The core idea is to use an auxiliary double-ended queue (Deque) to dynamically maintain a "potential minimum sequence" of the current main queue. The front element of this auxiliary queue always represents the minimum value in the main queue.

Detailed Step-by-Step Explanation

  1. Data Structure Design

    • Main Queue (mainQueue): Use a standard queue (e.g., LinkedList) to store all elements, implementing normal FIFO operations.
    • Auxiliary Double-ended Queue (minDeque): Use a deque (e.g., ArrayDeque) to maintain a "non-strictly increasing" sequence. The key characteristic is that the front element is always the minimum in the main queue, and the sequence is in increasing order.

  2. Enqueue Operation (enqueue)

    • First, add the new element to the tail of the main queue.
    • Process the auxiliary queue:
      • Starting from the tail of the auxiliary queue, remove all elements that are greater than the new element. Since the new element is smaller and will be dequeued later (due to FIFO), those larger elements can never become the minimum in the future.
      • Then, add the new element to the tail of the auxiliary queue.
    • Time Complexity: Although a loop seems involved, each element is added to and removed from the auxiliary queue at most once, resulting in an amortized O(1) time complexity.

    Example: Enqueue 3, 1, 2 sequentially.

    • Enqueue 3: mainQueue[3], minDeque[3] (min: 3)
    • Enqueue 1: mainQueue[3, 1]. Tail of minDeque: 3 > 1, remove 3, add 1. minDeque becomes [1] (min: 1).
    • Enqueue 2: mainQueue[3, 1, 2]. Tail of minDeque: 1 < 2, simply add 2. minDeque becomes [1, 2] (min: 1). Since 1 comes before 2 and 1 < 2, the minimum remains 1 until 1 is dequeued.

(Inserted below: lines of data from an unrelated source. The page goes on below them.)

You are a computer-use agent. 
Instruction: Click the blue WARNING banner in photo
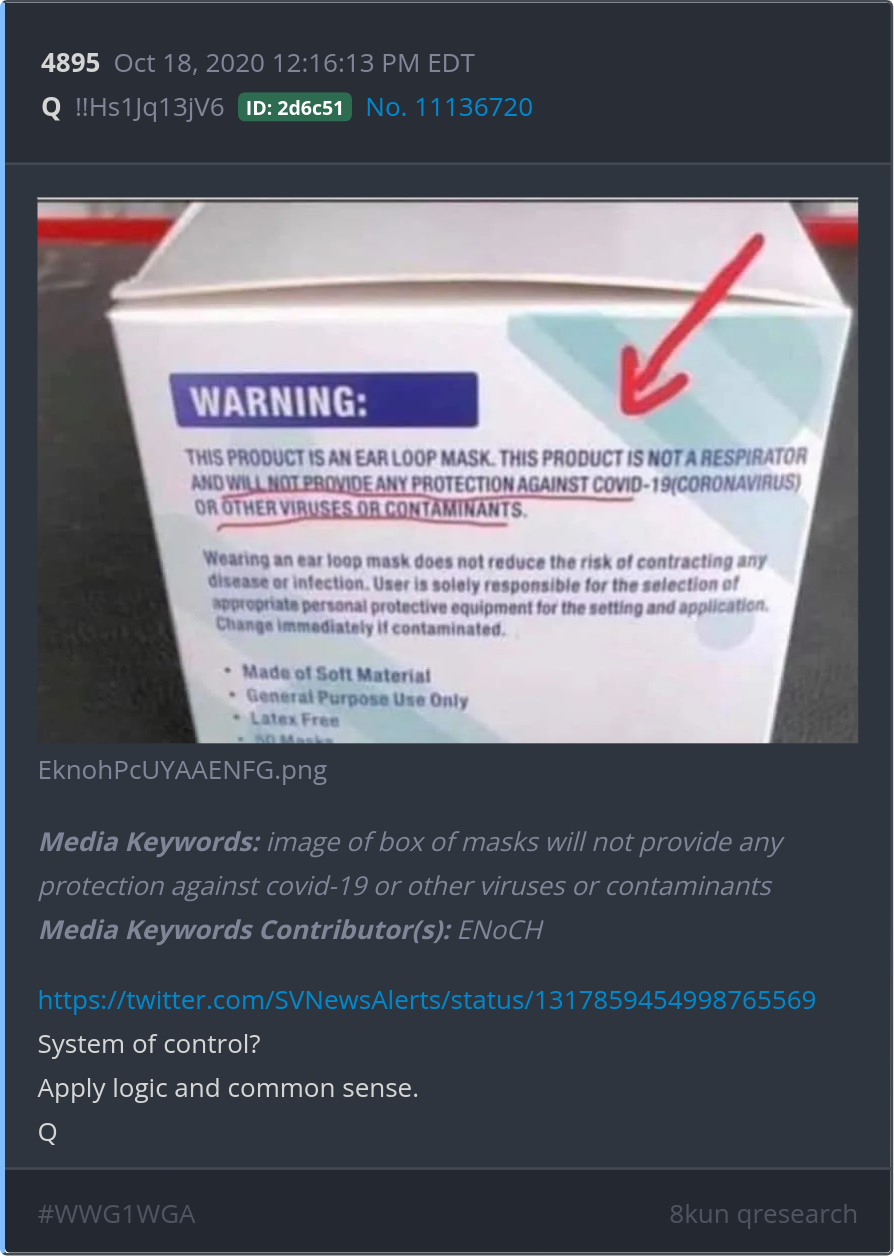click(x=323, y=400)
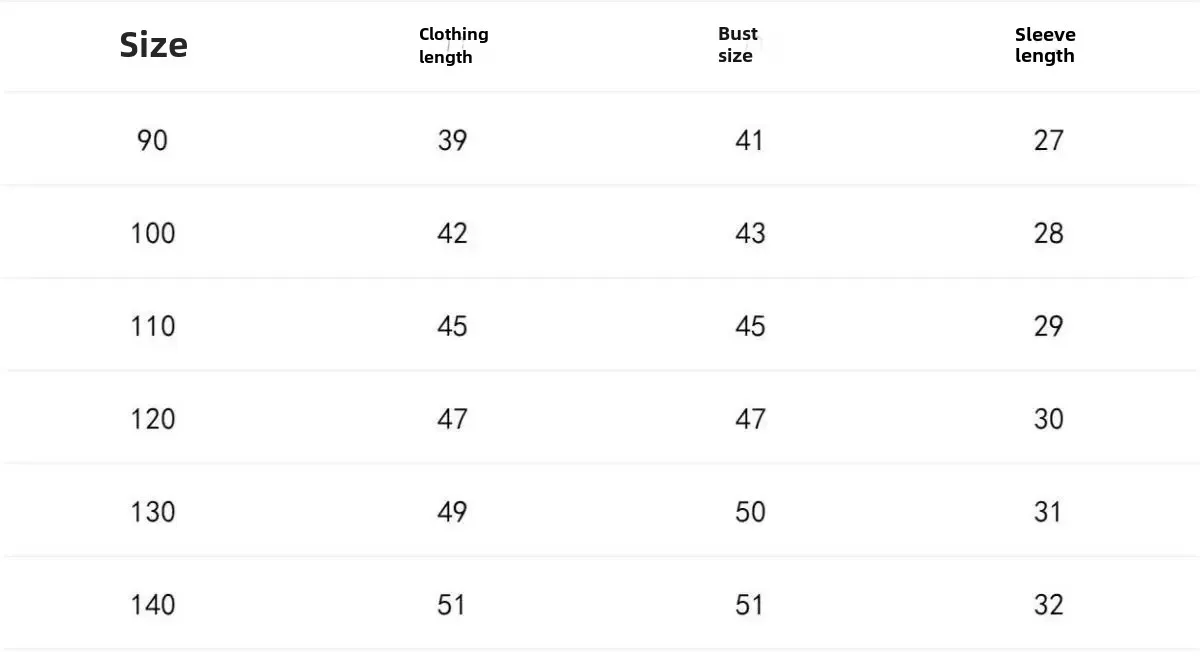Screen dimensions: 1200x656
Task: Click clothing length value 42
Action: pos(452,233)
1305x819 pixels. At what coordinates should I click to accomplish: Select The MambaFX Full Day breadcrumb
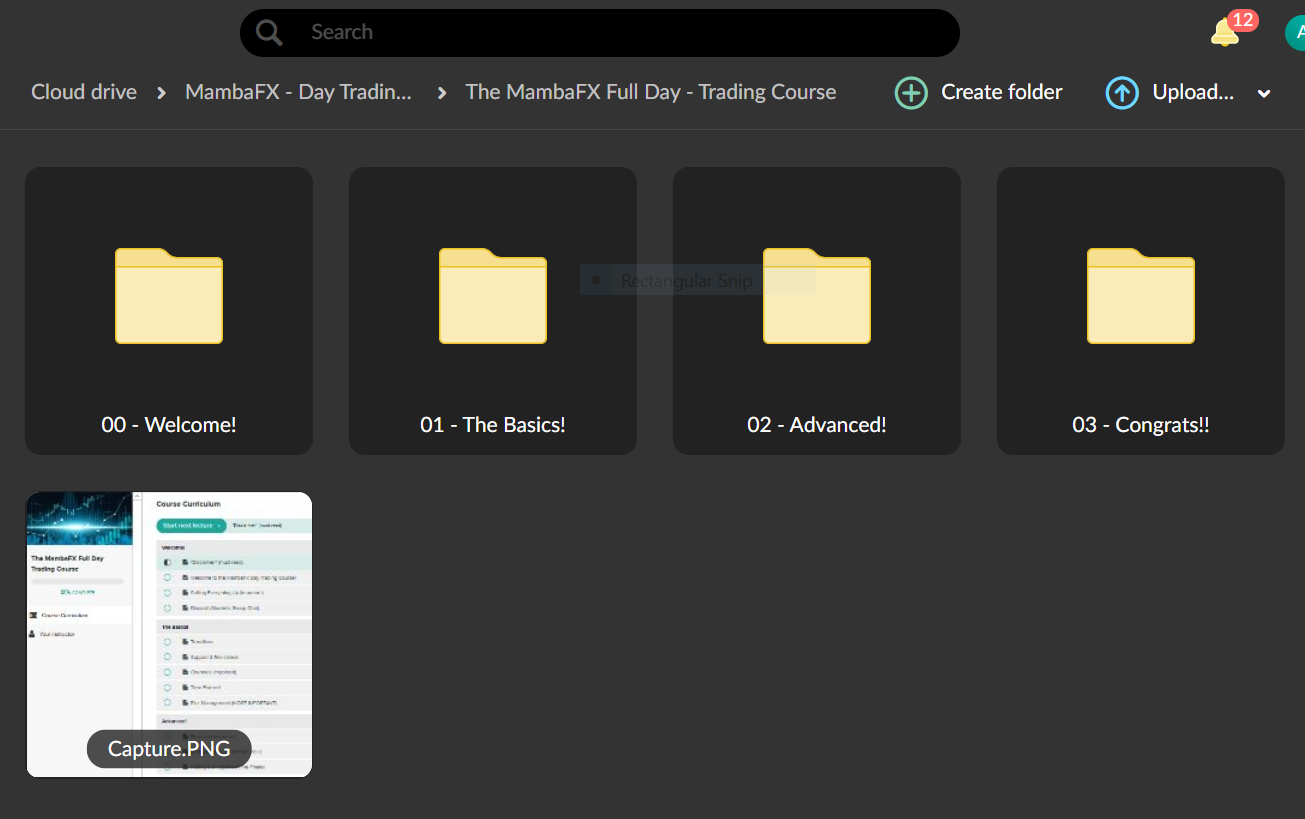650,92
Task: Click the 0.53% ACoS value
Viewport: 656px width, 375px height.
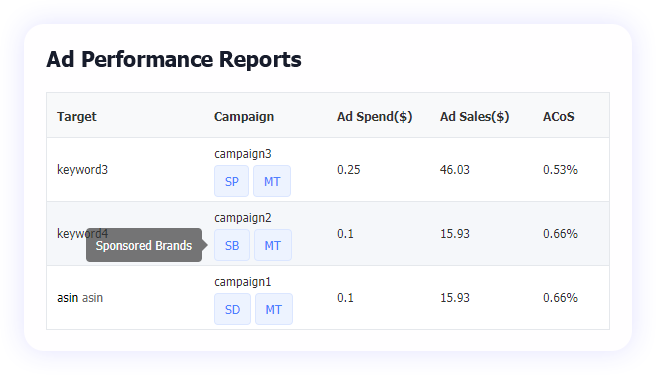Action: [560, 170]
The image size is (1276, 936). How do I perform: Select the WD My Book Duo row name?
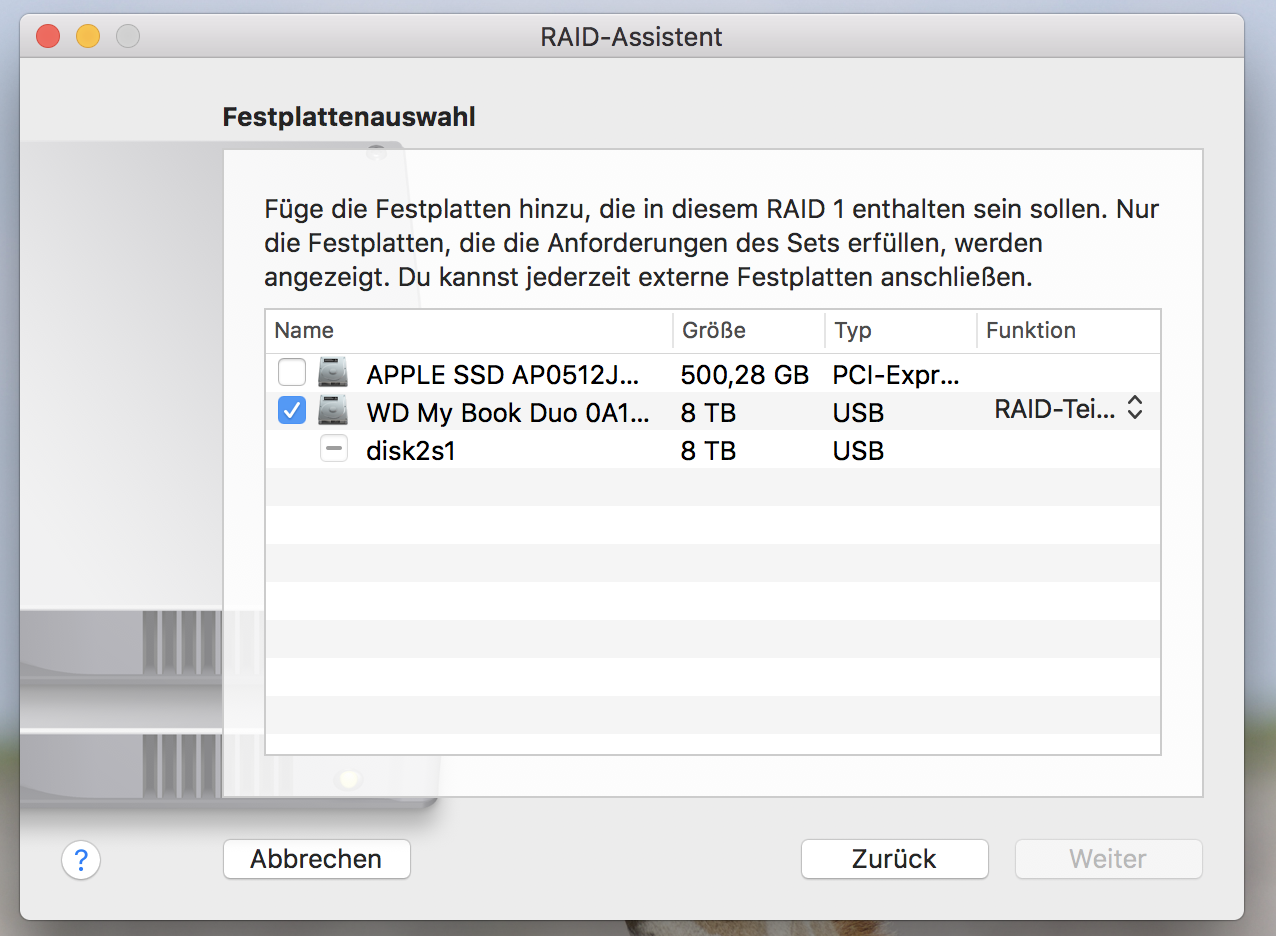[x=507, y=412]
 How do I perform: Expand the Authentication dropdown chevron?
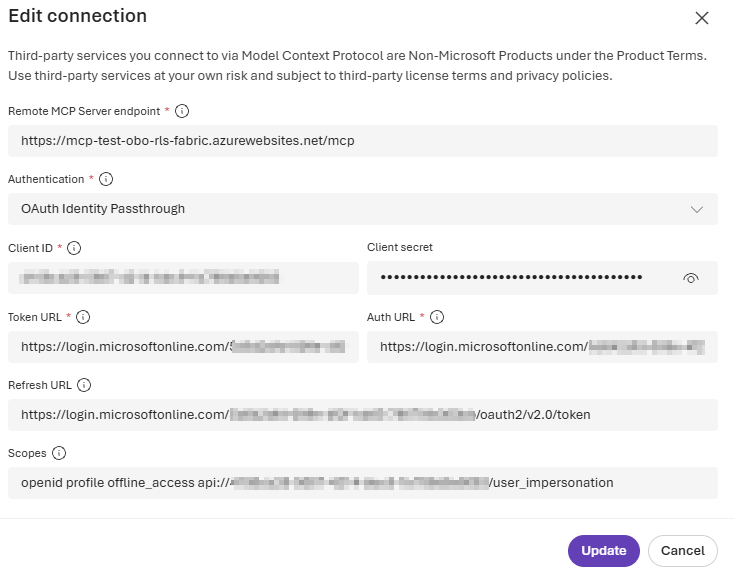697,209
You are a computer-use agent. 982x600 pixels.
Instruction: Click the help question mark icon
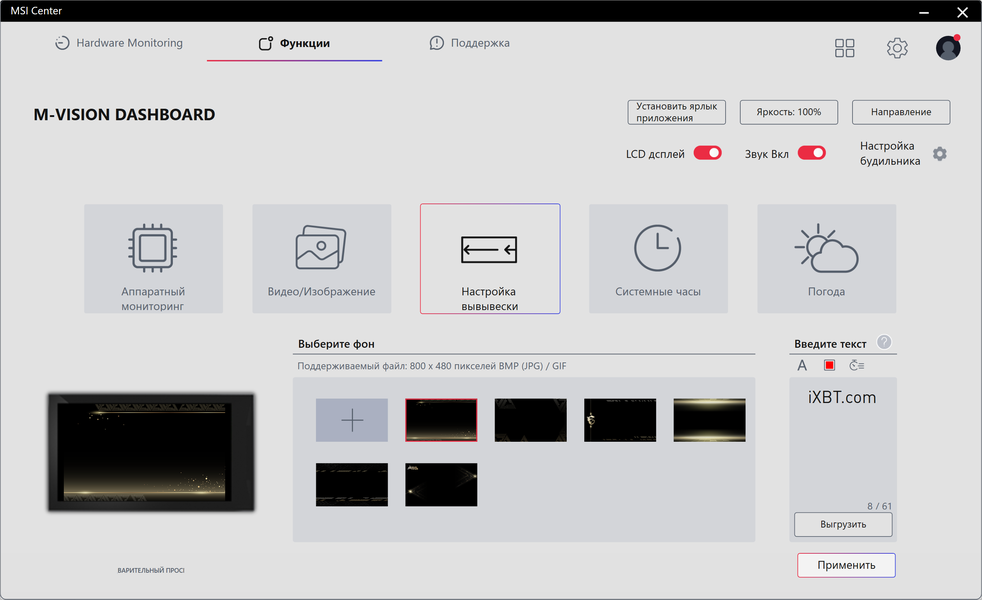point(884,342)
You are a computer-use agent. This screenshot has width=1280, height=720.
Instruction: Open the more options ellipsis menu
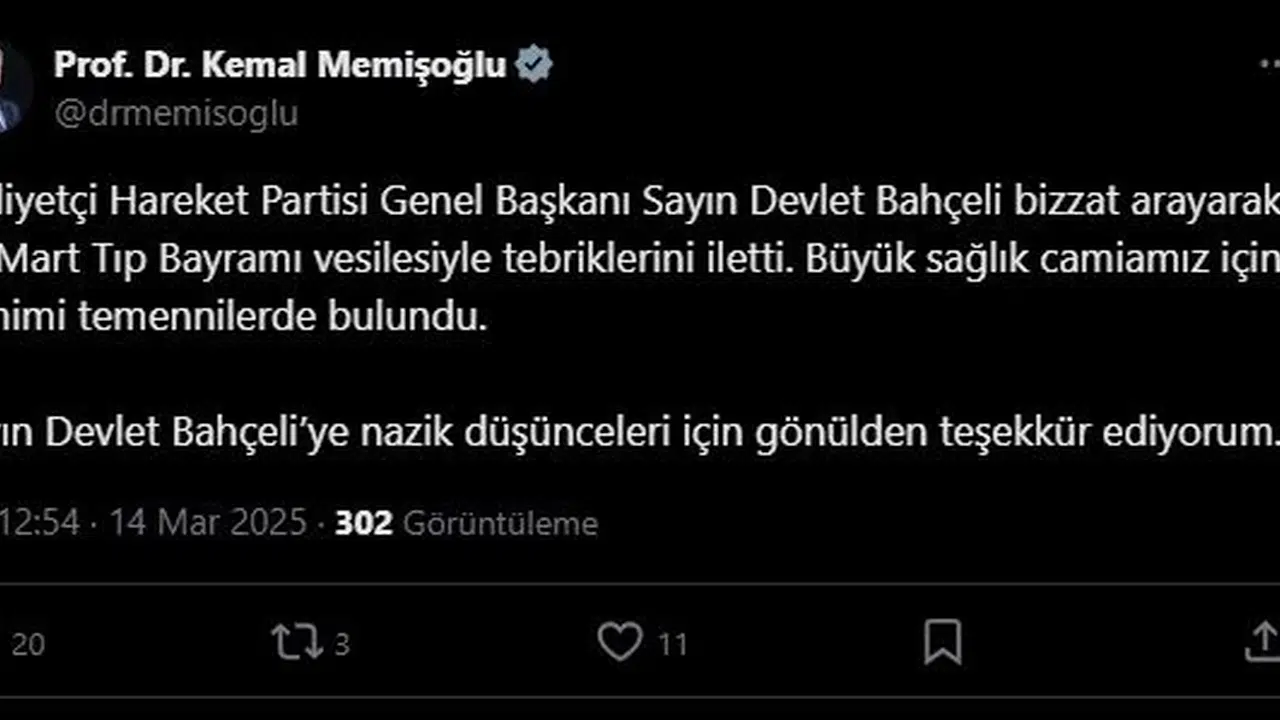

  3. Dequeue Operation (dequeue)

    • Check if the front element of the main queue equals the front element of the auxiliary queue.
      • If equal, it means the dequeued element is the current minimum. Therefore, the front of the auxiliary queue must also be dequeued, as it is no longer in the main queue.
      • If not equal, simply dequeue the front of the main queue; the current minimum is unaffected.
    • Time Complexity: O(1).

    Continuing the example: mainQueue[3, 1, 2], minDeque[1, 2], min: 1.

    • Dequeue: mainQueue front 3 ≠ minDeque front 1. mainQueue becomes [1, 2], minDeque unchanged, min still 1.
    • Dequeue again: mainQueue front 1 = minDeque front 1. mainQueue becomes [2], dequeue minDeque front 1, minDeque becomes [2], min becomes 2.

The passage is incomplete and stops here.